Neste cenário, o caráter incontornavelmente personalizado das formulações teóricas dos filósofos tendia a ser encarado por muitos progressistas como parte do problema: a filosofia tradicional, quando se afastava das discussões espirituais de inspiração cristã e se empenhava para alcançar os acontecimentos, embrenhava-se no confronto das opiniões em torno do significado e valor de palavras-de-ordem e expressões genéricas de grande impacto, e com isto, parecia ainda presa ao purismo das abstrações sem vínculo com a realidade mundana, caindo, por fim, em um círculo de debates retóricos que exprimia mais a vaidade intelectual ou o brilhantismo diletante dos interlocutores, sob o impulso das utopias e ideologias políticas que queriam ver realizadas, do que a atenção a problemas reais e de interesse público. A produção intelectual acadêmica estava no centro disso, como uma espécie de eixo institucional que promovia ao seu redor esses debates.

Proudhon procura destacar-se e afastar-se desse círculo, desse giro dos intelectuais acadêmicos em torno de abstrações e retórica.
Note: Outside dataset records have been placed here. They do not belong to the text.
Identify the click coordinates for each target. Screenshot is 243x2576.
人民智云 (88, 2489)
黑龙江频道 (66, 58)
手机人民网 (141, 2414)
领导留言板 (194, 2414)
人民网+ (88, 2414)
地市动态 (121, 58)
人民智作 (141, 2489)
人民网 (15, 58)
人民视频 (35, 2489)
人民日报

Mas radicalmente pluralista, de algum modo parece detectar, ao mesmo tempo, o perigo tecnocrático de um discurso que se pretendesse puramente “objetivo”, isento de traços personalizados, e que por essa via escapasse do controle que, bem ou mal, era propiciado pela multiplicidade de hipóteses confrontadas nos debates filosóficos. O posicionamento claro frente às divergências, para Proudhon, é um ponto de importância fundamental — e a suposta objetividade que ultrapassa todos os posicionamentos e alcança a unanimidade, um perigo.

Quarta observação. Levados pelo mesmo objetivismo no fundo tipicamente positivista que ganhava rapidamente terreno no século XIX, e que não podia deixar de estar presente também em alguma medida no pensamento proudhoniano — objetivismo do qual o próprio perfil do pesquisador acadêmico e do praticante de ciências humanas de lá para cá não deixam de ser um herdeiros em alguma medida — os comentadores de Proudhon não têm observado com suficiente precisão a maneira, bastante personalizada aliás, como ele lida com a questão do posicionamento teórico em relação a suas fontes.